Record extracts —
- Opening Delimiter -
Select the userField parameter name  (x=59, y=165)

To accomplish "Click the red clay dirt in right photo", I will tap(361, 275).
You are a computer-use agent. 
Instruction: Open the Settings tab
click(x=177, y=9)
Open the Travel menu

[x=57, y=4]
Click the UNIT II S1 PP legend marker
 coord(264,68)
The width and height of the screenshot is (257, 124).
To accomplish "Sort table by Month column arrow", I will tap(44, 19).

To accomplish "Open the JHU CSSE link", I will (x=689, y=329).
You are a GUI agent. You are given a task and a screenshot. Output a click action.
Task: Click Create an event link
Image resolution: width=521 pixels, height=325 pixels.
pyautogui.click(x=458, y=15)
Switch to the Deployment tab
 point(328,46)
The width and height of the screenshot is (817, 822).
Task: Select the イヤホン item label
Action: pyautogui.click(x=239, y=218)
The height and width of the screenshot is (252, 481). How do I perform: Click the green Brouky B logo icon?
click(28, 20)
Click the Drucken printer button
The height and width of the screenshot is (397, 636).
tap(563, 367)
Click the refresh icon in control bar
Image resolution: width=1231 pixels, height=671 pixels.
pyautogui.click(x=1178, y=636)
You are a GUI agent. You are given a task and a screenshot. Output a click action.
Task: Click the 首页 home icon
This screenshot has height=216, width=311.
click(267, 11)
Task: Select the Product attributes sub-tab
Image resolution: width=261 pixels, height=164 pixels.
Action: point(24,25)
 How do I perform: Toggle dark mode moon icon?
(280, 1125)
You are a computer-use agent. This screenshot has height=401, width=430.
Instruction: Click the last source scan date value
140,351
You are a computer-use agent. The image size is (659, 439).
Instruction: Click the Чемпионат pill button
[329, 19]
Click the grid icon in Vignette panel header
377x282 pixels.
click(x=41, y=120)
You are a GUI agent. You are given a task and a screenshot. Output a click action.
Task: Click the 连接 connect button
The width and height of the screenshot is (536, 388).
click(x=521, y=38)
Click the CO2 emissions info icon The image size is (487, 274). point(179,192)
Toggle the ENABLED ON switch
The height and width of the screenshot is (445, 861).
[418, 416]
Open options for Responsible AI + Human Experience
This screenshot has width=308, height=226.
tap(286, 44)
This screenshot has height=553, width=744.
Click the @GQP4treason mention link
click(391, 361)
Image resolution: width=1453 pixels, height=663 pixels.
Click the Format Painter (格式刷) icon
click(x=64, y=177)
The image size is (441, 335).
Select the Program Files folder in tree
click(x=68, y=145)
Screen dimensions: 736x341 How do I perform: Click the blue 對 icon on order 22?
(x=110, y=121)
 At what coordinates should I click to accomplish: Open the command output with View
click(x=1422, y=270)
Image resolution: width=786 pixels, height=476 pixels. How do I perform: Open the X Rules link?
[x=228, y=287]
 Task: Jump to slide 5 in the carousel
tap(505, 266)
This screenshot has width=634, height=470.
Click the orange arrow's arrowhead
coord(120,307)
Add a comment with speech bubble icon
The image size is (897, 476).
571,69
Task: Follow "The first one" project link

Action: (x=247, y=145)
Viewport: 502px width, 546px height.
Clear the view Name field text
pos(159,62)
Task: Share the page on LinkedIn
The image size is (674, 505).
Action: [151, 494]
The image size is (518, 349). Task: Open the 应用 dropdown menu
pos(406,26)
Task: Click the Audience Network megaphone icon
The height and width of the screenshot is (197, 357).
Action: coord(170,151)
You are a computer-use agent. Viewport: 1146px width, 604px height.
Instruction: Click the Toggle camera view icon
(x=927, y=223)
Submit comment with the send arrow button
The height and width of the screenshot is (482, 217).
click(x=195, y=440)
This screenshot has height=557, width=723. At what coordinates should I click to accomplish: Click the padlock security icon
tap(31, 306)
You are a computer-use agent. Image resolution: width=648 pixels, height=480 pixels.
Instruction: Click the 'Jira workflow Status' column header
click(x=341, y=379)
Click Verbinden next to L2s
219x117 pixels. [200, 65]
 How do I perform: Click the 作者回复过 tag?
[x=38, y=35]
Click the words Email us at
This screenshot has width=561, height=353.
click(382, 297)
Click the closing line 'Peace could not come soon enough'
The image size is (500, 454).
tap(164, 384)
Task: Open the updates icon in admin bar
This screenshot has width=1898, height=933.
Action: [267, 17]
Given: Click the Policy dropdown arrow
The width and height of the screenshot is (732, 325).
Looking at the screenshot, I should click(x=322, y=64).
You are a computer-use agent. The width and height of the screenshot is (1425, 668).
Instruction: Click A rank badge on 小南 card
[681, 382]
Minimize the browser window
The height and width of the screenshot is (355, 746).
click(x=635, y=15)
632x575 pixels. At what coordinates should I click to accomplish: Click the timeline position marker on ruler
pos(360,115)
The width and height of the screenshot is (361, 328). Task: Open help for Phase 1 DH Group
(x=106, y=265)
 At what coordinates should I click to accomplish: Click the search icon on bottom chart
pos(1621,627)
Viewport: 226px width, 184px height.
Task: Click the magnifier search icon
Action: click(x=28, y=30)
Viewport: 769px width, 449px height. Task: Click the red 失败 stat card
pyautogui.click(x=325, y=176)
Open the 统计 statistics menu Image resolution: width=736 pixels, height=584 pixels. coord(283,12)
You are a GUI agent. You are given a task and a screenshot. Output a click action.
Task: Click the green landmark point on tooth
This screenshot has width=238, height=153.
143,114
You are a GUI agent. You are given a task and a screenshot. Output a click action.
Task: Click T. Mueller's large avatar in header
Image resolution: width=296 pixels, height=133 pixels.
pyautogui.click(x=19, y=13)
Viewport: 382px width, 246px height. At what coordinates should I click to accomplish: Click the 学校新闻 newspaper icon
- Closing Delimiter -
Task details —
Return the listing word for word.

Exercise solution —
Select the userField parameter name  (x=59, y=165)

To accomplish "Click the red clay dirt in right photo", I will tap(361, 275).
You are a computer-use agent. 
Instruction: Open the Settings tab
click(x=177, y=9)
Open the Travel menu

[x=57, y=4]
Click the UNIT II S1 PP legend marker
 coord(264,68)
The width and height of the screenshot is (257, 124).
To accomplish "Sort table by Month column arrow", I will tap(44, 19).

To accomplish "Open the JHU CSSE link", I will (x=689, y=329).
You are a GUI agent. You are given a task and a screenshot. Output a click action.
Task: Click Create an event link
Image resolution: width=521 pixels, height=325 pixels.
pyautogui.click(x=458, y=15)
Switch to the Deployment tab
 point(328,46)
The width and height of the screenshot is (817, 822).
Task: Select the イヤホン item label
Action: pyautogui.click(x=239, y=218)
The height and width of the screenshot is (252, 481). How do I perform: Click the green Brouky B logo icon?
click(28, 20)
Click the Drucken printer button
The height and width of the screenshot is (397, 636).
tap(563, 367)
Click the refresh icon in control bar
Image resolution: width=1231 pixels, height=671 pixels.
pyautogui.click(x=1178, y=636)
You are a GUI agent. You are given a task and a screenshot. Output a click action.
Task: Click the 首页 home icon
This screenshot has height=216, width=311.
click(267, 11)
Task: Select the Product attributes sub-tab
Image resolution: width=261 pixels, height=164 pixels.
Action: point(24,25)
 How do I perform: Toggle dark mode moon icon?
(280, 1125)
You are a computer-use agent. This screenshot has height=401, width=430.
Instruction: Click the last source scan date value
140,351
You are a computer-use agent. The image size is (659, 439).
Instruction: Click the Чемпионат pill button
[329, 19]
Click the grid icon in Vignette panel header
377x282 pixels.
click(x=41, y=120)
You are a GUI agent. You are given a task and a screenshot. Output a click action.
Task: Click the 连接 connect button
The width and height of the screenshot is (536, 388).
click(x=521, y=38)
Click the CO2 emissions info icon The image size is (487, 274). point(179,192)
Toggle the ENABLED ON switch
The height and width of the screenshot is (445, 861).
[418, 416]
Open options for Responsible AI + Human Experience
This screenshot has width=308, height=226.
tap(286, 44)
This screenshot has height=553, width=744.
Click the @GQP4treason mention link
click(391, 361)
Image resolution: width=1453 pixels, height=663 pixels.
Click the Format Painter (格式刷) icon
click(x=64, y=177)
The image size is (441, 335).
Select the Program Files folder in tree
click(x=68, y=145)
Screen dimensions: 736x341 How do I perform: Click the blue 對 icon on order 22?
(x=110, y=121)
 At what coordinates should I click to accomplish: Open the command output with View
click(x=1422, y=270)
Image resolution: width=786 pixels, height=476 pixels. How do I perform: Open the X Rules link?
[x=228, y=287]
 Task: Jump to slide 5 in the carousel
tap(505, 266)
This screenshot has width=634, height=470.
Click the orange arrow's arrowhead
coord(120,307)
Add a comment with speech bubble icon
The image size is (897, 476).
571,69
Task: Follow "The first one" project link

Action: (x=247, y=145)
Viewport: 502px width, 546px height.
Clear the view Name field text
pos(159,62)
Task: Share the page on LinkedIn
The image size is (674, 505).
Action: [151, 494]
The image size is (518, 349). Task: Open the 应用 dropdown menu
pos(406,26)
Task: Click the Audience Network megaphone icon
The height and width of the screenshot is (197, 357).
Action: coord(170,151)
You are a computer-use agent. Viewport: 1146px width, 604px height.
Instruction: Click the Toggle camera view icon
(x=927, y=223)
Submit comment with the send arrow button
The height and width of the screenshot is (482, 217).
click(x=195, y=440)
This screenshot has height=557, width=723. At what coordinates should I click to accomplish: Click the padlock security icon
tap(31, 306)
You are a computer-use agent. Image resolution: width=648 pixels, height=480 pixels.
Instruction: Click the 'Jira workflow Status' column header
click(x=341, y=379)
Click Verbinden next to L2s
219x117 pixels. [200, 65]
 How do I perform: Click the 作者回复过 tag?
[x=38, y=35]
Click the words Email us at
This screenshot has width=561, height=353.
click(382, 297)
Click the closing line 'Peace could not come soon enough'
The image size is (500, 454).
tap(164, 384)
Task: Open the updates icon in admin bar
This screenshot has width=1898, height=933.
Action: [267, 17]
Given: Click the Policy dropdown arrow
The width and height of the screenshot is (732, 325).
Looking at the screenshot, I should click(x=322, y=64).
You are a computer-use agent. The width and height of the screenshot is (1425, 668).
Instruction: Click A rank badge on 小南 card
[681, 382]
Minimize the browser window
The height and width of the screenshot is (355, 746).
click(x=635, y=15)
632x575 pixels. At what coordinates should I click to accomplish: Click the timeline position marker on ruler
pos(360,115)
The width and height of the screenshot is (361, 328). Task: Open help for Phase 1 DH Group
(x=106, y=265)
 At what coordinates should I click to accomplish: Click the search icon on bottom chart
pos(1621,627)
Viewport: 226px width, 184px height.
Task: Click the magnifier search icon
Action: click(x=28, y=30)
Viewport: 769px width, 449px height. Task: Click the red 失败 stat card
pyautogui.click(x=325, y=176)
Open the 统计 statistics menu Image resolution: width=736 pixels, height=584 pixels. coord(283,12)
You are a GUI agent. You are given a task and a screenshot. Output a click action.
Task: Click the green landmark point on tooth
This screenshot has width=238, height=153.
143,114
You are a GUI agent. You are given a task and a screenshot. Output a click action.
Task: Click T. Mueller's large avatar in header
Image resolution: width=296 pixels, height=133 pixels.
pyautogui.click(x=19, y=13)
Viewport: 382px width, 246px height. At what coordinates should I click to accomplish: Click the 学校新闻 newspaper icon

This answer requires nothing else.